A duração do filme, em alguns momentos dá a sensação de estar prolongando algo desnecessário, chegando ao ponto de confundir o próprio tom estabelecido. Ele parece não se decidir entre ser uma história intimista, uma história sobrenatural ou uma história de “caça entre gato e rato”.

A direção consegue se sustentar sem tentar copiar o trabalho pregressista de Kubrick, de modo que os planos e conceitos repetidos do primeiro filme, soam mais como uma justa homenagem do que uma cópia em si. Flanagan inclusive cria algumas soluções imagéticas muito interessantes na representação do místico e sobrenatural, diferente do primeiro filme, que é mais pé no chão.

A alma de “Doutor Sono” passa diretamente pela interpretação de Ewan McGregor, que atua de forma brilhante, conseguindo passar muito bem a fisicalidade e os traumas de um adulto quebrado e assombrado pelo seu passado problemático. 

A questão do alcoolismo gera um paralelismo com as atitudes “herdadas” do pai, Jack Torrance, e ajuda muito bem a construir o método de atuação de McGregor, além, claro, de aprofundar o roteiro.

O filme funciona muito bem em um núcleo curioso, que é “dentro da cabeça de Danny”. O segmento do culto paranormal e suas motivações não é lá muito bom, embora a personagem Rose the Hat, vivida pela fantástica Rebecca Ferguson, consiga redimir tudo isso.

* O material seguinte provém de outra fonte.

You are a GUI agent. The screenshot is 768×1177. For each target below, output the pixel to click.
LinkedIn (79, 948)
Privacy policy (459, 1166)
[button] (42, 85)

A jovem Abra, personagem de Kyleigh Curran, funciona bem ao lado de Danny nessa jornada macabra. O que mais pode gerar controvérsia entre o público é o terceiro ato que não abre mão das referências ao filme de 1980. Pode- -se dizer que, como ferramenta utilizada para fechar e amarrar os dois filmes, as referências funcionam bem. Analisando como segmento do roteiro, que precisa fazer com que o filme se sustente por si só, o uso demasiado das referências não parece tão bem justificado, e acaba testando um pouco a paciência do espectador.

Enfim, “Doutor Sono” não é melhor do que “O Iluminado” e sabe disso. É uma continuação devida para a história de Danny Torrance e consegue achar um meio termo entre adaptação para agradar aos fãs dos livros, mas sem perder os entusiastas da visão de Stanley Kubrick sobre a obra. É uma visão interessante e que merece ser conferida nos cinemas, apesar de não ser nenhuma obra-prima.